Don't scoff. In fact, four of the 10 most richly valued housebuilders in developed markets right now are in Japan:
Shares in Sekisui House, the world's biggest residential construction company by revenue, rose to their highest level since 1990 in December before dropping back about 11 percent this year. The nation's stocks have started to recover from the jolt of the Bank of Japan's decision to introduce negative interest rates, with the Topix index moving to within 5 percent of a bull market last week. Like other sectors, homebuilders stand a good chance of benefiting from the strange economic times they find themselves in.
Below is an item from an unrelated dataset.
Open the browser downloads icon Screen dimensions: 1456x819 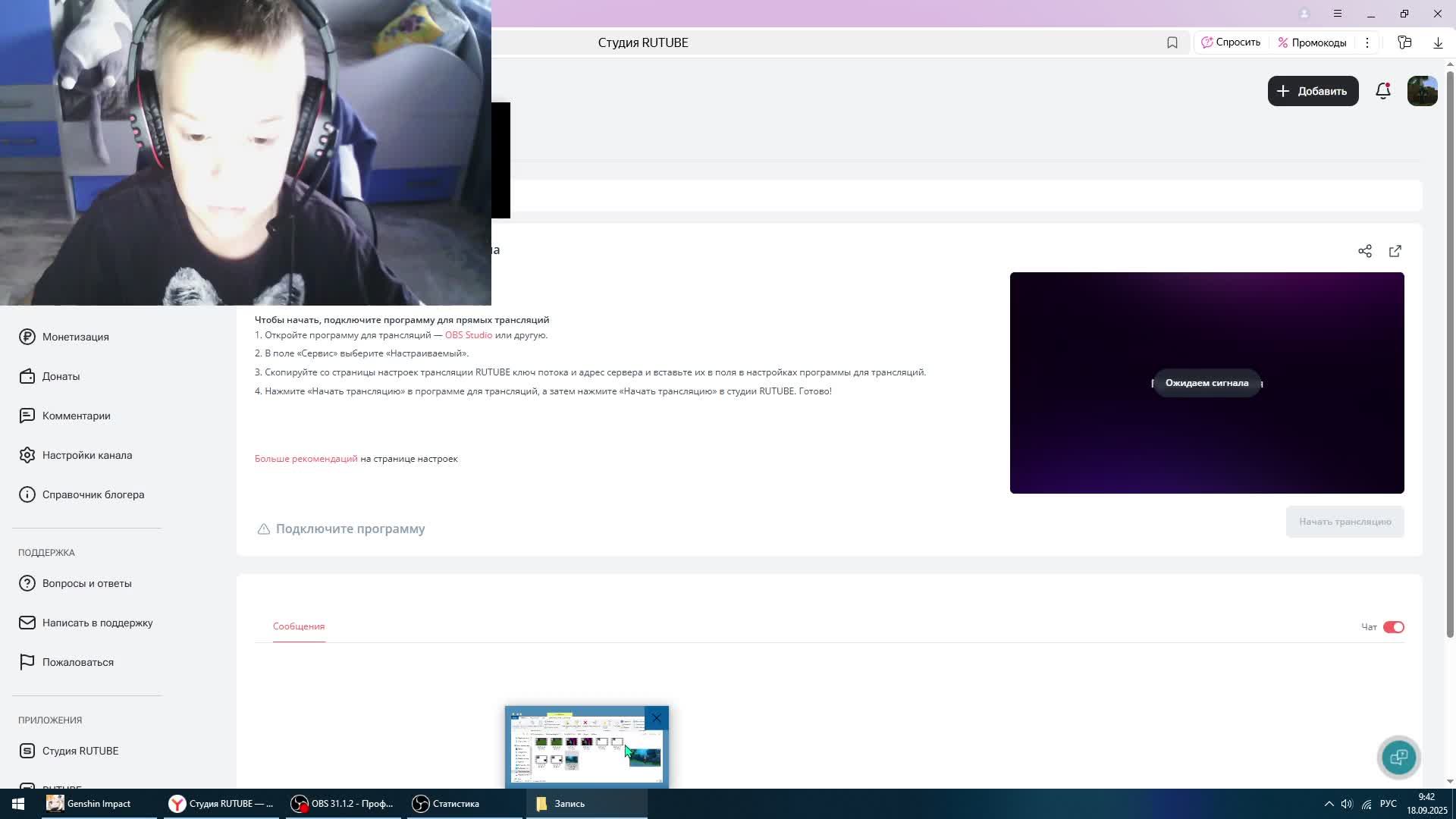(x=1437, y=42)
For one thing, those declining interest rates mean that it's cheaper than ever to finance a home purchase. Japanese buyers, like their U.S. counterparts, can get multi-decade fixed-rate mortgages thanks to government support. At the moment, borrowers pay just 1.25 percent for a 35-year loan, well below Tokyo's 5.2 percent capitalization rate, a measure of the rental yield on a typical property.
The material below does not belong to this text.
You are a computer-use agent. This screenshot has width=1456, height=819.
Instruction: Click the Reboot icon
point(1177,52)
Years of deflation also have their benefits. Housebuilders tend to be valued more highly than conventional construction companies because they're not just doing low-margin construction work. By buying land and holding onto it until they complete a project, they're also speculating on prices.
That's working rather well at present. Tokyo's residential land prices were stuck deep in deflation for much of the past decade, but are looking buoyant these days. Land that developers purchased when the market was looking weak is being turned into homes now, in time to catch the upturn.
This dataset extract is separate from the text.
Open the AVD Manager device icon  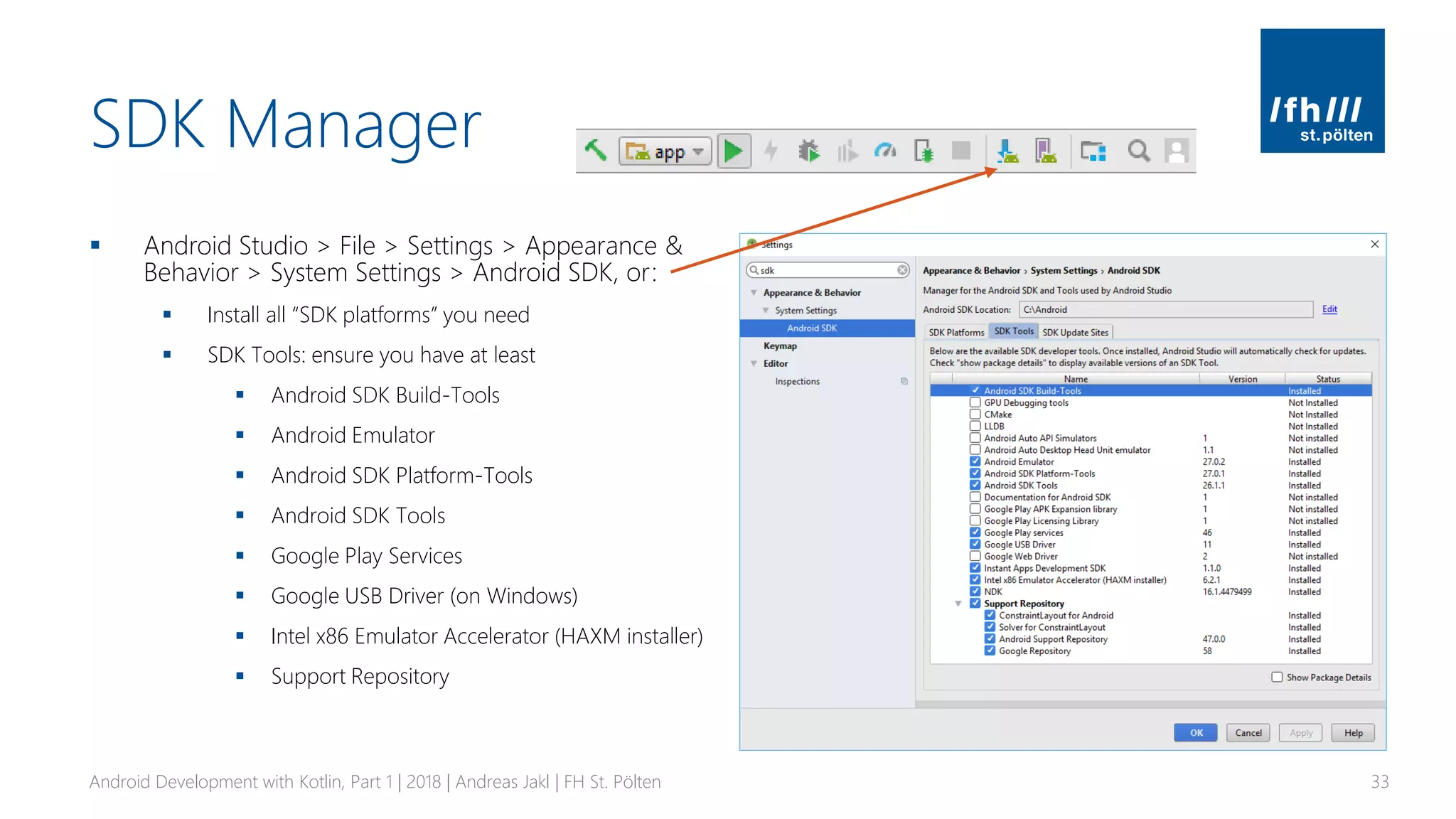pyautogui.click(x=1046, y=151)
Sekisui House, which forecast record net income of 111 billion yen ($978 million) for the coming fiscal year in its annual results today, has also benefited from unintended consequences of the government's attempt to set its fiscal house in order. The country's inheritance tax has been broadened in an attempt to chip away at the national debt. That's increased the attraction of buying real estate, which is entitled to a range of loopholes and exemptions that retirees can use to help pass their wealth to the next generation.
Sekisui has also taken steps to adapt to Japan's aging population, with a business unit set up to build homes with on-site care for elderly residents, and a remodeling division to renovate vacant homes or turn existing properties into multi-family homes where grandparents can live alongside their children and grandchildren.
Despite the demographic decline, Sekisui has had a wind at its back in recent years thanks to continued growth in major urban centers, which has put continued demand pressure on key markets. Tokyo's population will peak in about 2025, according to a company presentation, five years after the Chubu and Kinki regions that surround its other main bases of Nagoya and Osaka.
It's hardly the golden state of the 1980s asset bubble, but Sekisui should have a few good years of profitable building ahead.